Your MIL needs to sort out the dog's anxiety issues because it can't be nice for any animal to live feeling so stressed he throws up if his owner leaves the room!

hormonalmum · 01/08/2011 21:57

If you and DH agree that the dog is not welcome - surely it is their decision, Dog V Grandchild.

TheSecondComing · 01/08/2011 21:58

This reply has been deleted

Message withdrawn at poster's request.

Vicky2011 · 01/08/2011 22:31

Baffled that anyone would bring a dog to someone's house when they knew it wasn't welcome. YADDNBU

befuzzled · 01/08/2011 22:46

YANBU, I agree with you. Apart from your house with is not suitable for dogs, dogs and tiny babies should never be in the same confined place imo, especially one that is untested around babies. I think the ideal situation would be if it was a nice day and they could go and sit straight in the garden when they arrive and you could bring the baby out for a short time. Risk is if it's raining. My sister has a dog and this is what happened when they came to visit us (and that was bad enough - lovely dog but massive and he scared the crap out of the kids, destroyed every ball they had, slobbered all over their toys and trashed the flower beds).

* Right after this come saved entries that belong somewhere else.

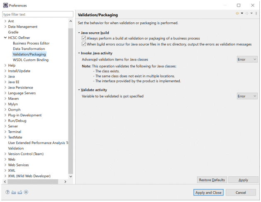Click the Back navigation arrow icon

[x=237, y=14]
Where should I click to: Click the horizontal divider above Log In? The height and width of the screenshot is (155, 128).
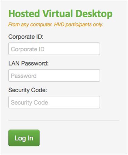click(64, 121)

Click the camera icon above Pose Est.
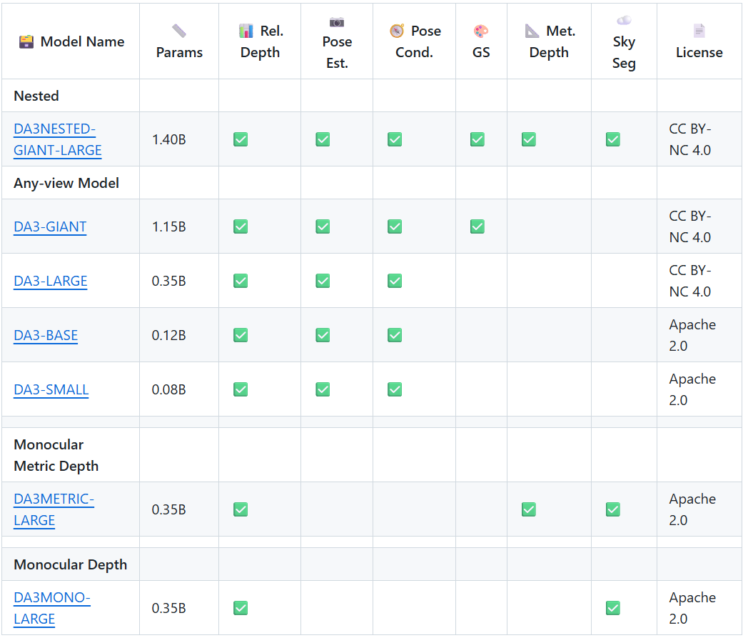(x=337, y=22)
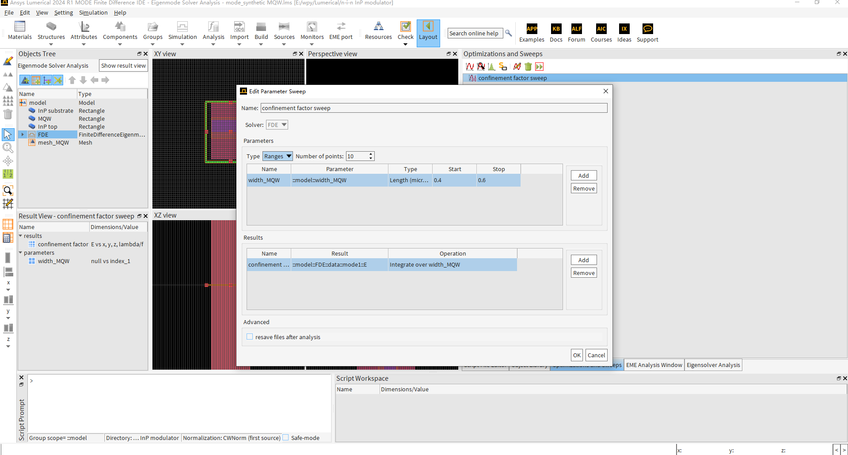Toggle the Safe-mode checkbox

[286, 438]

I have to say I think it is pathetic to have your life ruled by a pet, imagine not being able to visit your first grandchild because you "can't" leave a dog in a car or tied up in the front garden for half an hour. Members of my family are like this. They are childless or retired and well off - in that situation I would be enjoying myself, travelling, numerous weekend breaks, staying with friends, holidays, visiting the grandchildren - but no, they can't, because of their dogs or cats who are seemingly the only pampered animals who can't stay at a kennels/cattery for a week. Stupid!

Dunka · 02/08/2011 00:14

Ask yourself,DH and your IL's who gets the priority?Baby or the dog?

No,no,no no,no dog in the house.The dog is your IL's baby,you're just about to have yours.How the dog is going to react when MIL cradles the baby and the dog can't get to her lap?Sorry but it sounds like the dog is spoilt rotten and has been made like this by your IL's.

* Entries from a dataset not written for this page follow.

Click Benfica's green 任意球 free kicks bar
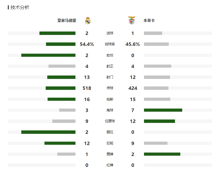The width and height of the screenshot is (221, 180). (x=159, y=121)
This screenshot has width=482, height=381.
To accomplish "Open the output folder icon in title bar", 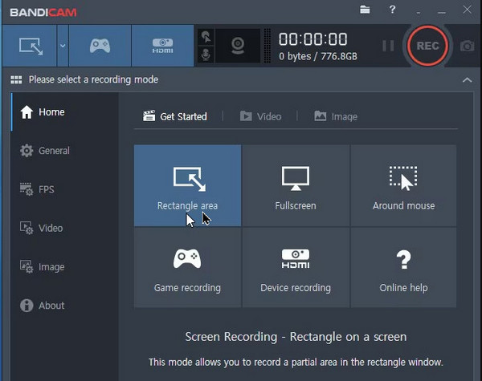I will pyautogui.click(x=365, y=10).
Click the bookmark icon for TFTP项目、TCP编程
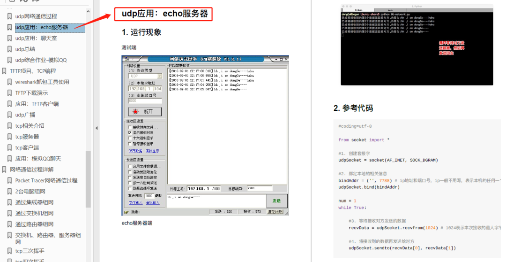Image resolution: width=506 pixels, height=262 pixels. 4,71
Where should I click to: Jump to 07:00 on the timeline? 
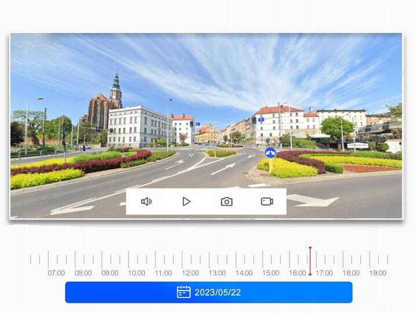coord(56,273)
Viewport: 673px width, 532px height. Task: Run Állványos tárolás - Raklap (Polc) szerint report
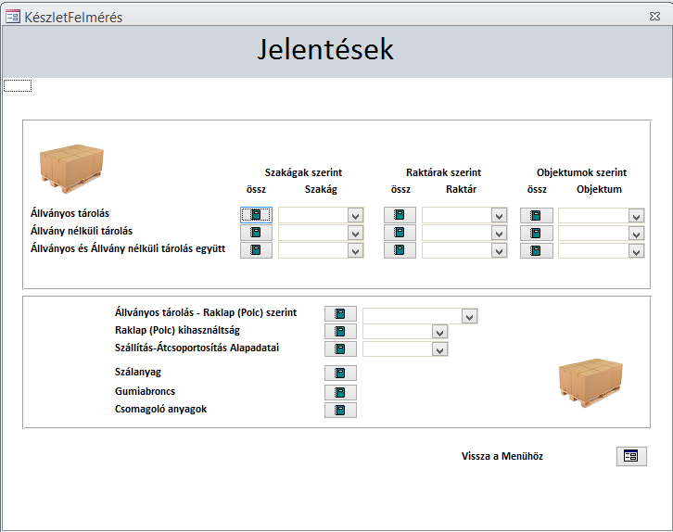[340, 314]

Who's going to clean up doggy mess after the visit?Do you (or your DH) fancy doing that?Is that what you want?Do you believe that they would leave the dog in the cage or kitchen unattended?If not,you have to say something either now or after their darling doggie shitted on the carpet or peed on the furniture somewhere,not to mention the dog being jealous of the baby.
Sounds like your MIL doesn't leave the dog alone for 10 minutes.How she's going to manage the baby AND the dog at the same time?
Nip it in the bud NOW.
No need to feel awkward,embarassed or ashamed.The dog is their problem not yours.If they don't understand it then tough.

plupervert · 02/08/2011 12:11

I know it's been mentioned, but it's really worth re-stressing the point about the dog's jealousy. If it's neurotic and clingy, it could go mad if its mummy picks up "another" baby (and a vulnerable one, at that). It has just not shown itself in control of its emotions, so why trust it? It's scary if the ILs don't understand and/or admit your point of view.